== Opdracht 1 ==
Waarom moet Johannes volgens de tekstpassage huilen?
== Opdracht 2 ==
Vertaal de volgende zin uit de tekstpassage in het Engels: "De boekrol had zeven zegels en die konden alleen door dit lam geopend worden."

== Tekstpassage ==
▬▬▬▬▬▬▬▬▬▬

Lieve mensen,
De afgelopen maanden luisterden we naar de woorden van Jezus uit de brief, die Johannes van Hem moest schrijven aan de zeven gemeenten in Asia. Kon ons dat helpen bij het bidden? We hoorden wat Jezus aan elke specifieke gemeente meegaf en daaruit sprak zijn liefde voor die gemeenten. Zelfs bij Laodicea bleek die liefde de kern. Ook als Jezus iemand straft is dat liefde. Die liefde is de basis van ons gebed: we kunnen bidden omdat Jezus ons liefheeft, net als zijn Vader!
Omdat de brief daar niet stopt is het goed dat we nu ook een keer naar de hele brief kijken. Johannes ziet een machtig visioen over Gods troon met o.a. vier wezens die laten zien hoe alles, dat op aarde eer geeft aan God, tot dat doel verzameld is rond die troon (Openbaring 4 e.v.).
Maar Johannes moet huilen, want God had een boekrol en niemand kon die openen of inzien. U kent het vervolg denk ik wel; er bleek toch nog iemand waardig genoeg: een lam. De boekrol had zeven zegels en die konden alleen door dit lam geopend worden. Dat is Jezus. In dit visioen opent Hij die zegels een voor een. Als na het zevende zegel onze gebeden opstijgen naar God (8:4) en daarbij ook de zeven bazuinen geklonken hebben, horen we deze conclusie:
‘Nu begint het koningschap van onze Heer over de wereld,
en dat van zijn messias. Hij zal heersen tot in eeuwigheid.’ (11:15)
Pas op deze plek, als die boekrol eindelijk helemaal open is, begrijp ik waarom Johannes zo moest huilen. Zolang die rol niet volledig openging, zou dat nieuwe begin niet beginnen...
En wie was waardig genoeg om dat nieuwe begin wel door te laten gaan? Dat was het lam. Een lam dat eruitzag als een lam dat geslacht was! Dat Jezus zich zo liet slachten deed Hij uit liefde voor zijn Vader. En zijn Vader vroeg dat vanwege zijn liefde voor de wereld. De liefde die we eerder zagen voor de zeven gemeenten is kennelijk ook de basis van Gods handelen in het visioen daarna.
Het loopt erop uit dat ook wij het lied van het lam kunnen zingen en daarin erkennen dat
... alle volken zullen komen en zich voor U neerwerpen,
want uw rechtvaardige daden zijn geopenbaard. (15:4b)
Dan wordt ook de zondige stad geoordeeld en als dat gebeurd is klinkt die machtige stem:
‘Halleluja! De Heer, onze God, de Almachtige, heeft het koningschap op zich genomen. Laten we blij zijn en jubelen, laten we Hem de eer geven. Want de bruiloft van het lam is gekomen en zijn bruid staat klaar. Zij mag zich kleden in zuiver, stralend linnen.’
Dat linnen staat voor al het goede dat gedaan is door de heiligen (19:8).
Later ziet Johannes ook de heilige stad uit de hemel; weer een stad, maar dan zonder zonde. Door het offer dat Hij bracht zet de Heer alles recht en dat doet Hij goed. Zo blijkt het doel: God zet alles recht! Jezus opende die weg (5:5) en wij verblijden ons daarbij in de Heer.
Dat Bijbelwoord bepaalt de richting die ik u voorstel voor uw gebeden voor land en politiek:
blijf in alles letten op het glorieuze einde dat ons beloofd is. Bid in die hoopvolle verwachting.

▬▬▬▬▬▬▬▬▬▬

== Geëxtraheerde gegevensitems ==

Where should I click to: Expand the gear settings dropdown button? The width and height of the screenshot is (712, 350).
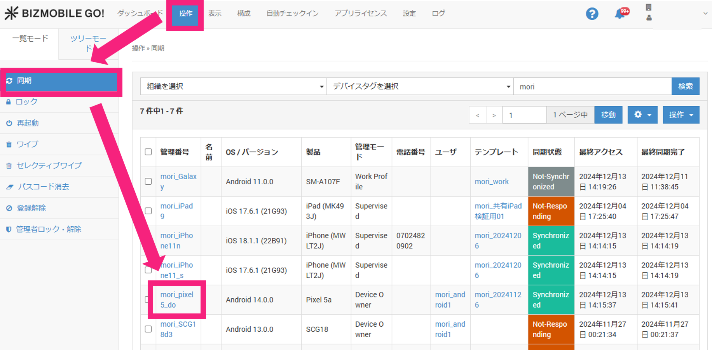642,115
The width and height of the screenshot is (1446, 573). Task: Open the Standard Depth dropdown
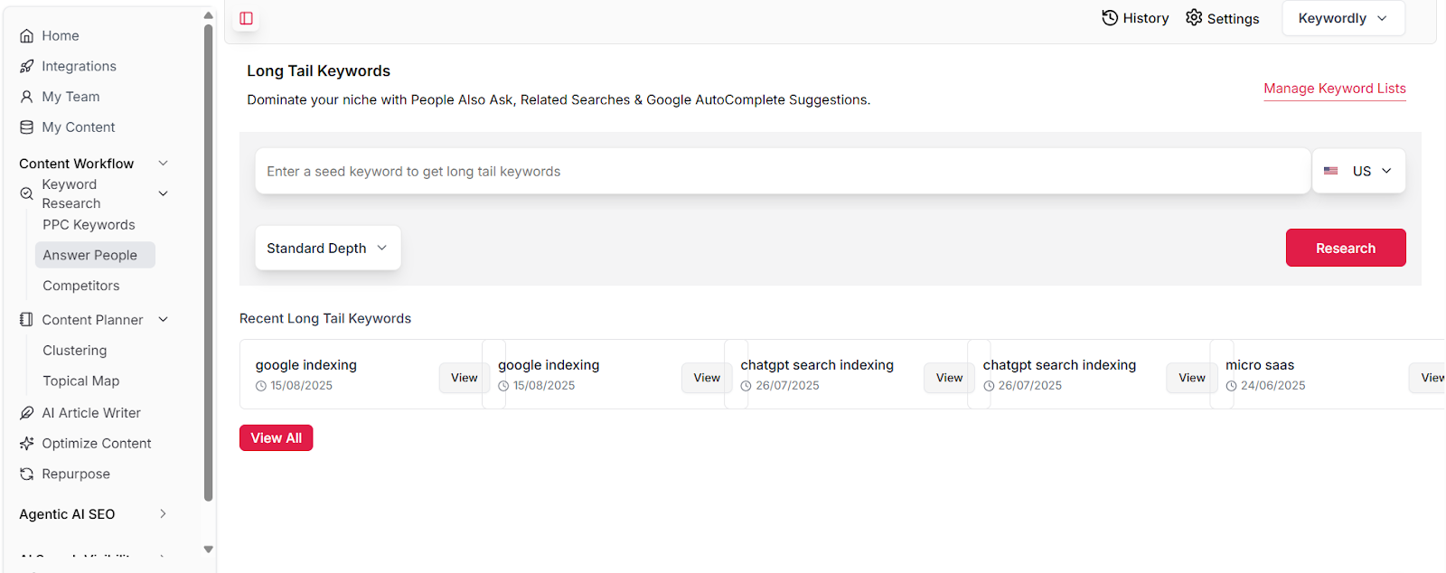tap(327, 248)
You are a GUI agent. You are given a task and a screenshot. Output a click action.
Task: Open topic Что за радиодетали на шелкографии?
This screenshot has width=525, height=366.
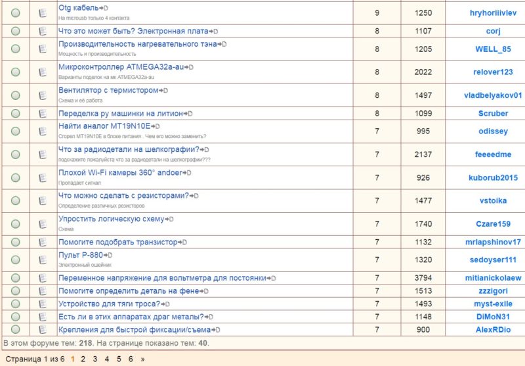[x=129, y=149]
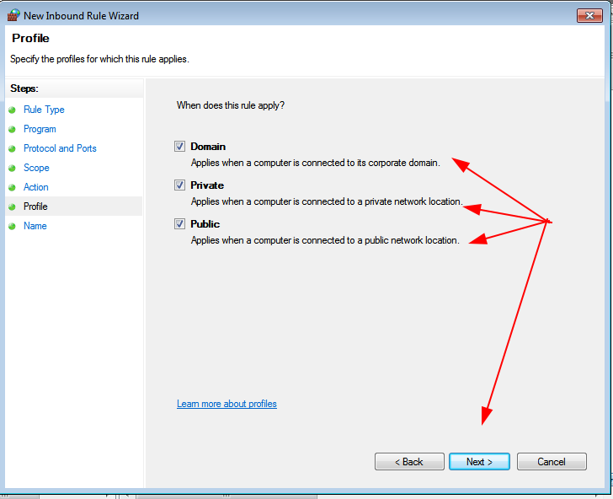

▬▬▬▬▬▬▬▬▬▬

== Antwoord oefening 1 ==
Omdat God een boekrol had die niemand kon openen of inzien.

== Antwoord oefening 2 ==
The scroll had seven seals, and they could be opened only by this lamb.